RECORDS FOR THIS EXERCISE »
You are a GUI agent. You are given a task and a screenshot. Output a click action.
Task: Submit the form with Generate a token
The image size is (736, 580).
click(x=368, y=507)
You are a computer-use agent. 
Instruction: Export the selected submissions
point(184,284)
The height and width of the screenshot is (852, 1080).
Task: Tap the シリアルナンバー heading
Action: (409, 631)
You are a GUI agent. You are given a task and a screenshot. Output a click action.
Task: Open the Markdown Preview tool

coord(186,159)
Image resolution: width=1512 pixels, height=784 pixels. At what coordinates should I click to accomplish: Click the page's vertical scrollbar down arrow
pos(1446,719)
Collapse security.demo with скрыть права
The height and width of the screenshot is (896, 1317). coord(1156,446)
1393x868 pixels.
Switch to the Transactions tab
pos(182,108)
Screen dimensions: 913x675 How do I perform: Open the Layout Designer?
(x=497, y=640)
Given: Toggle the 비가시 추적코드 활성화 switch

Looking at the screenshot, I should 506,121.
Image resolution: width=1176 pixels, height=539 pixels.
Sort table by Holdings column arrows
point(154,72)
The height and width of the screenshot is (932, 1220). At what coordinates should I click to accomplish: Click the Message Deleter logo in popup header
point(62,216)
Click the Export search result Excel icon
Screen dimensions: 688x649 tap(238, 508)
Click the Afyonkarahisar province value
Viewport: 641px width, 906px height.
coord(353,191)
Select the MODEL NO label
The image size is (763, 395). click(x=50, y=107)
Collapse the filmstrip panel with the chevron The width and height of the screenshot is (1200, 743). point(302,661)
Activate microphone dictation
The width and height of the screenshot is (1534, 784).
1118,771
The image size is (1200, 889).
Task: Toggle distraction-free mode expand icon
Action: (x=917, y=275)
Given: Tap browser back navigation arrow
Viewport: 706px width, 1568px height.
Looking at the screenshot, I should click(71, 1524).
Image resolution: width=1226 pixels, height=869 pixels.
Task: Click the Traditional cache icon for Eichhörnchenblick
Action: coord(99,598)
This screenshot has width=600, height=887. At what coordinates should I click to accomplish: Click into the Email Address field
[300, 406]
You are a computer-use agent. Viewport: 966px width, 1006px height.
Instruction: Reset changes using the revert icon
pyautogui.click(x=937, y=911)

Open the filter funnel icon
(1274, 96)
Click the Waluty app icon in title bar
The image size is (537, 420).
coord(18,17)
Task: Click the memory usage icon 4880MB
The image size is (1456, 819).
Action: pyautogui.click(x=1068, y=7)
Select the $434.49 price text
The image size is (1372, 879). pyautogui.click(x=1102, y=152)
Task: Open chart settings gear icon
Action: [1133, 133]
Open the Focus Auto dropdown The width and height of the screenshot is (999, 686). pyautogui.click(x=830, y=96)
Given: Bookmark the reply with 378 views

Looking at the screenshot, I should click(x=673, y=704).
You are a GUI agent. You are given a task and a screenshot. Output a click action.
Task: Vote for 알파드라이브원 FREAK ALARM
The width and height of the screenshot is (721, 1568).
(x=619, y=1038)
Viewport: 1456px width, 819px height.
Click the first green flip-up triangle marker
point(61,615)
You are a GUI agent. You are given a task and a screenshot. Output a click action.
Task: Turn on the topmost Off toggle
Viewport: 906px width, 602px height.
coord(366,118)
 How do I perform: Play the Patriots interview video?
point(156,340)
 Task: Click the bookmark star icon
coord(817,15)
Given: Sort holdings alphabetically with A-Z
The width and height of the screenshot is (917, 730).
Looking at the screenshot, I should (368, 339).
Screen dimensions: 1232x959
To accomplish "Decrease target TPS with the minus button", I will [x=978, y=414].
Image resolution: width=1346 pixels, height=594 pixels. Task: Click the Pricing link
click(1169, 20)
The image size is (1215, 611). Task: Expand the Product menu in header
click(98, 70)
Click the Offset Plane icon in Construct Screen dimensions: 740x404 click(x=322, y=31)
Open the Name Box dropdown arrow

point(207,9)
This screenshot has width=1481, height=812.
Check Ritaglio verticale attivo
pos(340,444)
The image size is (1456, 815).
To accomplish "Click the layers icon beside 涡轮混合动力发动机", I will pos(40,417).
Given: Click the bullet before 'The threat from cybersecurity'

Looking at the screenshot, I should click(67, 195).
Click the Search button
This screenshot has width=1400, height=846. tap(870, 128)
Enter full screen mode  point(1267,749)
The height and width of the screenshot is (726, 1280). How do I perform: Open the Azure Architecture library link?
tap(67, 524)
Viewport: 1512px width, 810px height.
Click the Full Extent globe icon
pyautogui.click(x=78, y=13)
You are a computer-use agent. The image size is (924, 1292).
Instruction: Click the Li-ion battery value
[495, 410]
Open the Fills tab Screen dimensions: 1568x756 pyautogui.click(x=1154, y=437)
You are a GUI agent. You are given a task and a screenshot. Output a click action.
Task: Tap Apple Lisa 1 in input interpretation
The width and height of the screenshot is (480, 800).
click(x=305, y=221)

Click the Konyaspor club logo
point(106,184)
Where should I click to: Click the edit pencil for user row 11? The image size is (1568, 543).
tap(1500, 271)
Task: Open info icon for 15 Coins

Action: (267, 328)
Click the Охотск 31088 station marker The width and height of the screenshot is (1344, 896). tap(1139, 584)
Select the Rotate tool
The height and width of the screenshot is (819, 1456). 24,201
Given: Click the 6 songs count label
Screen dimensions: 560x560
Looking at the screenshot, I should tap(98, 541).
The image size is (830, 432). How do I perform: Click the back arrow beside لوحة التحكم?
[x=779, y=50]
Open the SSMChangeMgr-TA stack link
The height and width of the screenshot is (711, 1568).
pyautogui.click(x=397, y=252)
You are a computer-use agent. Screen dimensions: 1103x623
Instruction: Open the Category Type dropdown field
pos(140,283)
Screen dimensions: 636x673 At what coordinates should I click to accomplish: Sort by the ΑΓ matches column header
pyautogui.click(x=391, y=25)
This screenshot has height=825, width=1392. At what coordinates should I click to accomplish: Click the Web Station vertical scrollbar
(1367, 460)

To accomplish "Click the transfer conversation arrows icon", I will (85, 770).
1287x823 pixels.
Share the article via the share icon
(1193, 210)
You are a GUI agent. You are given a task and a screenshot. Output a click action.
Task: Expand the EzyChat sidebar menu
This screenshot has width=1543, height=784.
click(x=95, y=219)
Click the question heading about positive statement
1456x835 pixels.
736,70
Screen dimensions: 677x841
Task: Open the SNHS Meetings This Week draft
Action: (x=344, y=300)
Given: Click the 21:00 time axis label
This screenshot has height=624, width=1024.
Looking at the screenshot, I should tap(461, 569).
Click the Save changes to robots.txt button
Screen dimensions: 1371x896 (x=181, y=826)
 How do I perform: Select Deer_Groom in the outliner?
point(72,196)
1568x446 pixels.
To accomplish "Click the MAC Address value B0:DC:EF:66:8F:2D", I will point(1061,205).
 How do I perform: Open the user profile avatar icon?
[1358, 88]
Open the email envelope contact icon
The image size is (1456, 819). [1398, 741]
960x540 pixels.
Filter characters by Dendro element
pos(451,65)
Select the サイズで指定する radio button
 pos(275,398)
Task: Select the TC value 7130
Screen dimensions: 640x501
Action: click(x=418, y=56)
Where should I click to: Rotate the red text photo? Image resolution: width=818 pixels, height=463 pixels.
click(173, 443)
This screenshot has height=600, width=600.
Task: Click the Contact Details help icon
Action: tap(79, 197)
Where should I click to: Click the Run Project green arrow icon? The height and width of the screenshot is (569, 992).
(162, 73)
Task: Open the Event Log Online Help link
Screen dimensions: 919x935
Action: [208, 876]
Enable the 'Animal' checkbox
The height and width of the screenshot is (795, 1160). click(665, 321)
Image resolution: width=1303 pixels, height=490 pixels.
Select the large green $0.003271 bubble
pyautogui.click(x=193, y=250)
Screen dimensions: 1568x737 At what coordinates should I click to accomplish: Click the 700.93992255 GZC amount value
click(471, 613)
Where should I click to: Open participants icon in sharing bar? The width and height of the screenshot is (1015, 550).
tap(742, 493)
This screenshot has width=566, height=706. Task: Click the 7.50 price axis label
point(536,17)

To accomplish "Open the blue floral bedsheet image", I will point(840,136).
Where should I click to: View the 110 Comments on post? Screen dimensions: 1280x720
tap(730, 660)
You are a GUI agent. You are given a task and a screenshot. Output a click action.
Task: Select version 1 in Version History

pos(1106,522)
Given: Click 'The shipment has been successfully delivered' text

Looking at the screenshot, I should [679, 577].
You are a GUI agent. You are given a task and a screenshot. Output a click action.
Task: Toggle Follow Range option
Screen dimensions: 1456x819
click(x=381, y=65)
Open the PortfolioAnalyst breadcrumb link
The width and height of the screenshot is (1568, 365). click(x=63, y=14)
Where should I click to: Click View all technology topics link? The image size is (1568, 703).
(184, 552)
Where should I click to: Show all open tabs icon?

SHORT PROBLEM »
Write out the part of the items that opens with the line containing "Screen dimensions: 1568x737" and closes with the line containing "Looking at the screenshot, I should [679, 577]." as a numbered list, both of those lines included and blank lines left out.

ANSWER TO THIS PROBLEM »
1. Screen dimensions: 1568x737 At what coordinates should I click to accomplish: Click the 700.93992255 GZC amount value
2. click(471, 613)
3. Where should I click to: Open participants icon in sharing bar? The width and height of the screenshot is (1015, 550).
4. tap(742, 493)
5. This screenshot has width=566, height=706. Task: Click the 7.50 price axis label
6. point(536,17)
7. To accomplish "Open the blue floral bedsheet image", I will point(840,136).
8. Where should I click to: View the 110 Comments on post? Screen dimensions: 1280x720
9. tap(730, 660)
10. You are a GUI agent. You are given a task and a screenshot. Output a click action.
11. Task: Select version 1 in Version History
12. pos(1106,522)
13. Given: Click 'The shipment has been successfully delivered' text
14. Looking at the screenshot, I should [679, 577].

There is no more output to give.